[Saved data entries]
____________________
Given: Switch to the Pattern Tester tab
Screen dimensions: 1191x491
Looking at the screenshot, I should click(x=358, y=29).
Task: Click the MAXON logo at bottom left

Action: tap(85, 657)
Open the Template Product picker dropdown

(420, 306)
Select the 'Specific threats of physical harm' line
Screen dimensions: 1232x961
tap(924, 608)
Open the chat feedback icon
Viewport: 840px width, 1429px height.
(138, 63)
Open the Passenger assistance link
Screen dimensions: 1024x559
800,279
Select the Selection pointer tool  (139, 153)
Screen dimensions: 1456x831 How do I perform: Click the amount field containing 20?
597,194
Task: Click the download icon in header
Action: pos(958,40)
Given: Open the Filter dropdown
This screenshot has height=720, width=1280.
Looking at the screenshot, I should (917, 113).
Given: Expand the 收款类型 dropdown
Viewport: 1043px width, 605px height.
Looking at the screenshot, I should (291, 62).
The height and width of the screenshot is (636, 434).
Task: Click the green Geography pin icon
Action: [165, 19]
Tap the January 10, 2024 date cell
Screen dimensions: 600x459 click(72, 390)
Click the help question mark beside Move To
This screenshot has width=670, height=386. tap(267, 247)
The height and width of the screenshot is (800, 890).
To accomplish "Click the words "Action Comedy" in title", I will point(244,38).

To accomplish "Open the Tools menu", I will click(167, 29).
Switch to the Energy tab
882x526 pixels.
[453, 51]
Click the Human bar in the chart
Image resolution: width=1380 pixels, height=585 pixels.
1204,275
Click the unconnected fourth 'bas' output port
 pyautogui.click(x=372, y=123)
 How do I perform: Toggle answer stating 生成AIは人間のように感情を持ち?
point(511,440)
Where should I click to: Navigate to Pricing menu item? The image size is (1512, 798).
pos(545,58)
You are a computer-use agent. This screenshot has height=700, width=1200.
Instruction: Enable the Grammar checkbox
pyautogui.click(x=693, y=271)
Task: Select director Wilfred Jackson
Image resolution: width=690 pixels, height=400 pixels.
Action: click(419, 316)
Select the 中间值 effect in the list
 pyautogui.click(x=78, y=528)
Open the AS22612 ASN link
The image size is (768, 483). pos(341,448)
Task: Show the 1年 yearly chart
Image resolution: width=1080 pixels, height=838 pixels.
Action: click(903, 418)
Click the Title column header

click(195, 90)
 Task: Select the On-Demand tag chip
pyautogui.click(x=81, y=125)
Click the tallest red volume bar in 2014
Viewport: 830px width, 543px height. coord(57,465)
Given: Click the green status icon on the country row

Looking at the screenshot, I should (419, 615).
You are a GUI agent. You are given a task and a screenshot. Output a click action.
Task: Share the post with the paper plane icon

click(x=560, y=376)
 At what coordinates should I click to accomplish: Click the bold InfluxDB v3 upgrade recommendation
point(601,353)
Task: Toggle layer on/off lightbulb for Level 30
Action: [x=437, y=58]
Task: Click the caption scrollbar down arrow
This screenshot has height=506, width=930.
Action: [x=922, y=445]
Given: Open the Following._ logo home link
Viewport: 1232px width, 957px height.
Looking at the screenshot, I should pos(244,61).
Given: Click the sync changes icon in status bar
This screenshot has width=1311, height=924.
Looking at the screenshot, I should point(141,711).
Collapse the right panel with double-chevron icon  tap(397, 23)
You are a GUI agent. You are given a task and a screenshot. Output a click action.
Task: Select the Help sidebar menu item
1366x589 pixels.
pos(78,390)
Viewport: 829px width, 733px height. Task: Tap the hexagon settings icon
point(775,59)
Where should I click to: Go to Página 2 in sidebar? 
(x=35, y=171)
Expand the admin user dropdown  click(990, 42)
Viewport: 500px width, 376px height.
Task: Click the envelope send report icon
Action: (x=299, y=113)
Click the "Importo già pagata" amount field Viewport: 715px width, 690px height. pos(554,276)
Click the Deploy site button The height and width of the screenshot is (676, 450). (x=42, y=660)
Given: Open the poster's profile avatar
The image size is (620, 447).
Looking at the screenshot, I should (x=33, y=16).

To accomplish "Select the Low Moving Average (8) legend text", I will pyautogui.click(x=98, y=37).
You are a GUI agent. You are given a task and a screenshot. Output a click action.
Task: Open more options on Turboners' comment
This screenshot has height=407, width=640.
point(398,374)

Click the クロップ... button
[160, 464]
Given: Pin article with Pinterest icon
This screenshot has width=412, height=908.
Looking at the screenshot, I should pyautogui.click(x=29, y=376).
____________________
* Task brief
Exactly reproduce the lines from the one containing "690px height. pos(554,276)" through the end of the records, and only those lines.

* Answer for the task
Click the "Importo già pagata" amount field Viewport: 715px width, 690px height. pos(554,276)
Click the Deploy site button The height and width of the screenshot is (676, 450). (x=42, y=660)
Given: Open the poster's profile avatar
The image size is (620, 447).
Looking at the screenshot, I should (x=33, y=16).

To accomplish "Select the Low Moving Average (8) legend text", I will pyautogui.click(x=98, y=37).
You are a GUI agent. You are given a task and a screenshot. Output a click action.
Task: Open more options on Turboners' comment
This screenshot has height=407, width=640.
point(398,374)

Click the クロップ... button
[160, 464]
Given: Pin article with Pinterest icon
This screenshot has width=412, height=908.
Looking at the screenshot, I should pyautogui.click(x=29, y=376).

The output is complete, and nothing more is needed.